The Israelites, recently freed from slavery, receive a Divine mandate to wipe out the Canaanite population that inhabits “their” Promised Land. The perceived danger is that the Canaanites will corrupt Israelite worship with idolatry. The threat is so severe that when the Israelites fail to annihilate a Canaanite city, God’s punishment follows.

The Conquest narrative is not likely historical. The archaeological record does not confirm the biblical account of a Conquest. And Joshua itself was written much later than the historical period it claims to describe. It’s a literary work rather than a historical one by modern standards. However, whatever the Joshua narrative lacks in historical fact, it compensates for in ideological clout.  Christians have used Joshua to justify genocide and other types of mass murder.

We’ve proffered explanations for why God “had” to order the massacres: The Canaanites were “irredeemable.”  The Israelites were God’s elect.  It was all part of God’s plan.

But the question for Christians is this: Do we worship a God who sanctions and even demands the slaughter of innocent people?

The answer for me is, “No, never.” Whether the massacred victims are in Jericho or Aleppo, the God I love and serve weeps over them. The God I love and serve promises justice.

To respond to crises like the Aleppo killings, we Christians need to take hard look at the ground we stand on.  Because I regard the Bible as the sacred, divinely-inspired human attempt to put Divine revelation into words, that means acknowledging tensions within the Scriptures.  The Bible rarely speaks with just one voice. Most often, I think the biblical writers nailed it. But sometimes, like in the Conquest narratives, I think they got it badly wrong.

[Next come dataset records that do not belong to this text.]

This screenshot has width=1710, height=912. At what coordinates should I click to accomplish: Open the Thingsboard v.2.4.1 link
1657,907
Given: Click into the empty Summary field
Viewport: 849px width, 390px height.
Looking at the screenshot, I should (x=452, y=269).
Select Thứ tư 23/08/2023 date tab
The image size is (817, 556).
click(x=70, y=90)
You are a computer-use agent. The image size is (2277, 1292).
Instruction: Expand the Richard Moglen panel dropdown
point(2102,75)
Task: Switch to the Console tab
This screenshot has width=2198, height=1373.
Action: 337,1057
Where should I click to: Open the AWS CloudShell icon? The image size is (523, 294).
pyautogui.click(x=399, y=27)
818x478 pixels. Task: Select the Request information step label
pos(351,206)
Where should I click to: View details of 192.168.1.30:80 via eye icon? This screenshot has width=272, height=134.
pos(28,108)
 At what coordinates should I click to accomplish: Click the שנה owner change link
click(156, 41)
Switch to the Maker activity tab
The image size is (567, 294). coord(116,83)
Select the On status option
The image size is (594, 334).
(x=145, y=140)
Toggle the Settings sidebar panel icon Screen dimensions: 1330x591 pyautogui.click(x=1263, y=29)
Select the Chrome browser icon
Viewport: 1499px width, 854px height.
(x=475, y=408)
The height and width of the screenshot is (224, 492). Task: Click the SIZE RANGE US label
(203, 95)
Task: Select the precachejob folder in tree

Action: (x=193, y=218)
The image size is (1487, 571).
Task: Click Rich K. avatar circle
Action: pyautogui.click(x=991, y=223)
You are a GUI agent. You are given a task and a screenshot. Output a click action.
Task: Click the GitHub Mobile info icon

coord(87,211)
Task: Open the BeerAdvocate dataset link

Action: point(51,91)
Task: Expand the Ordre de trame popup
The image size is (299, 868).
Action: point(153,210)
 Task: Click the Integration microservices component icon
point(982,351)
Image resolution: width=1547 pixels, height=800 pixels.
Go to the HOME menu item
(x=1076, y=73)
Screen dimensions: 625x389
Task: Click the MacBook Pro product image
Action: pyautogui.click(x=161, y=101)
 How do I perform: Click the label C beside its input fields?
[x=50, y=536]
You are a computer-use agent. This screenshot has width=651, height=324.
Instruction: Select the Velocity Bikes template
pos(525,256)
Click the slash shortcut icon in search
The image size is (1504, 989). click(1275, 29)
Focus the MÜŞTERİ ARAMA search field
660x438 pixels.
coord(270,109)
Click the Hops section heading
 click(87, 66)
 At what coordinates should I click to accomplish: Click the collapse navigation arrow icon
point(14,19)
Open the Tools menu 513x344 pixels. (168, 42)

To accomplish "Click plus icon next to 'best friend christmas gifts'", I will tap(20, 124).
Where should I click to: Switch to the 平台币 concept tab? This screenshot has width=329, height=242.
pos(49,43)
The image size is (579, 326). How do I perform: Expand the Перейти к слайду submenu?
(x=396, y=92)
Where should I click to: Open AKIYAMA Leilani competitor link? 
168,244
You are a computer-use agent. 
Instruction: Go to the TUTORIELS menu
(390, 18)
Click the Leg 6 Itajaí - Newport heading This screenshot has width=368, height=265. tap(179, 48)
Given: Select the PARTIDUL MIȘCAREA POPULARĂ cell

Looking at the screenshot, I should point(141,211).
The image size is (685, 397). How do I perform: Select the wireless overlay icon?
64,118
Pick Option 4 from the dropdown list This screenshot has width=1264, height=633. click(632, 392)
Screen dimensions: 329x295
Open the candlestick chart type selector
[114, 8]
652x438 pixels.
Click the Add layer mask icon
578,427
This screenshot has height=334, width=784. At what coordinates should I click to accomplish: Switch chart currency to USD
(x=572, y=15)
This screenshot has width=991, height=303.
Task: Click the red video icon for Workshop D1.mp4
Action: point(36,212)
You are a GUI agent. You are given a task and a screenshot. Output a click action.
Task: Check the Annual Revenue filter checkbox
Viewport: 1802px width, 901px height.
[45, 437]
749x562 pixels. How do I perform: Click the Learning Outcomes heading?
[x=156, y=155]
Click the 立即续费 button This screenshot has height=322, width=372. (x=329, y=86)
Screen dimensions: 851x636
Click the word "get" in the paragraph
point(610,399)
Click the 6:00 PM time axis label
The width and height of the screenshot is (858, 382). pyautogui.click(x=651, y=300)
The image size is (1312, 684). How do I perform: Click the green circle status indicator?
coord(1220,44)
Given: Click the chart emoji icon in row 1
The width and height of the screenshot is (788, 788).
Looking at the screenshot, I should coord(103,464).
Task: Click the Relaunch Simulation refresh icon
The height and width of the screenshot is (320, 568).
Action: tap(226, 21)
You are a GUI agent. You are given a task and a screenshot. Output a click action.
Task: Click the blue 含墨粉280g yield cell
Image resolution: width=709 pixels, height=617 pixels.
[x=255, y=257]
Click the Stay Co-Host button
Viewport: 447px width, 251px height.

But the God I love and serve still speaks from the Bible to moments like the Aleppo crisis.  The God I love and serve says,

Open your mouth for the voiceless,
For justice for all the destitute (Prov. 31:8).

For the God I love and serve, whom the Scriptures reveal time after time, defending the voiceless is not an afterthought. It is the agenda. Yet the slaughter of innocents in Joshua  stands in tension with the revelation of such a God.

I think our skill in pushing the “mute” button on the voices of suffering innocents in Joshua translates into more than problematic theology.  That dexterity may enable us to push the “mute” button on Aleppo, too.